▶ [STATED PROBLEM] Copy out each of the following lines word for word.
## Start EXTRACTED INFORMATION
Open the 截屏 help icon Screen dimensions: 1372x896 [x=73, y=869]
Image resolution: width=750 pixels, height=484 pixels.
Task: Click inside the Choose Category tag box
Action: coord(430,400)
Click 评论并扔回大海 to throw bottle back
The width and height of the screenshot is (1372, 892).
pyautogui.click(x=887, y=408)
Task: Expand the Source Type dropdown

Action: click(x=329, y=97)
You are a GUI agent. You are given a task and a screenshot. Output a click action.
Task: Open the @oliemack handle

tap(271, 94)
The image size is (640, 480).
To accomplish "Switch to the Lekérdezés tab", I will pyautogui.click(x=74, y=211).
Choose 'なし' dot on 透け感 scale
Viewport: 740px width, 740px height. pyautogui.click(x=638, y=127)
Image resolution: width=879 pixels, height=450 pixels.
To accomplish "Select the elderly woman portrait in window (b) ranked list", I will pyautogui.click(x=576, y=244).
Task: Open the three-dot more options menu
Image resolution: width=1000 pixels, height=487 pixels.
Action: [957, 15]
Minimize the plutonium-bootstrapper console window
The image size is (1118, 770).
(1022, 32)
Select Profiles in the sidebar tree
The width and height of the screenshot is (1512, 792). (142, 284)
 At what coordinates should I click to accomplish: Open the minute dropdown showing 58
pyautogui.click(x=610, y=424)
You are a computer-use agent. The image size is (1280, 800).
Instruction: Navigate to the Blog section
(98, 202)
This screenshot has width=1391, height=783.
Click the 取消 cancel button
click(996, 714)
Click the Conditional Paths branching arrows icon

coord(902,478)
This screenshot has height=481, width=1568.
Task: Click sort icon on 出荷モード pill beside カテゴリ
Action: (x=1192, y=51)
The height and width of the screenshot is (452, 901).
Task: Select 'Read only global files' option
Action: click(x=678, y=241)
## End EXTRACTED INFORMATION
▶ [REPLY]
Open the 截屏 help icon Screen dimensions: 1372x896 [x=73, y=869]
Image resolution: width=750 pixels, height=484 pixels.
Task: Click inside the Choose Category tag box
Action: coord(430,400)
Click 评论并扔回大海 to throw bottle back
The width and height of the screenshot is (1372, 892).
pyautogui.click(x=887, y=408)
Task: Expand the Source Type dropdown

Action: click(x=329, y=97)
You are a GUI agent. You are given a task and a screenshot. Output a click action.
Task: Open the @oliemack handle

tap(271, 94)
The image size is (640, 480).
To accomplish "Switch to the Lekérdezés tab", I will pyautogui.click(x=74, y=211).
Choose 'なし' dot on 透け感 scale
Viewport: 740px width, 740px height. pyautogui.click(x=638, y=127)
Image resolution: width=879 pixels, height=450 pixels.
To accomplish "Select the elderly woman portrait in window (b) ranked list", I will pyautogui.click(x=576, y=244).
Task: Open the three-dot more options menu
Image resolution: width=1000 pixels, height=487 pixels.
Action: [957, 15]
Minimize the plutonium-bootstrapper console window
The image size is (1118, 770).
(1022, 32)
Select Profiles in the sidebar tree
The width and height of the screenshot is (1512, 792). (142, 284)
 At what coordinates should I click to accomplish: Open the minute dropdown showing 58
pyautogui.click(x=610, y=424)
You are a computer-use agent. The image size is (1280, 800).
Instruction: Navigate to the Blog section
(98, 202)
This screenshot has width=1391, height=783.
Click the 取消 cancel button
click(996, 714)
Click the Conditional Paths branching arrows icon

coord(902,478)
This screenshot has height=481, width=1568.
Task: Click sort icon on 出荷モード pill beside カテゴリ
Action: (x=1192, y=51)
The height and width of the screenshot is (452, 901).
Task: Select 'Read only global files' option
Action: click(x=678, y=241)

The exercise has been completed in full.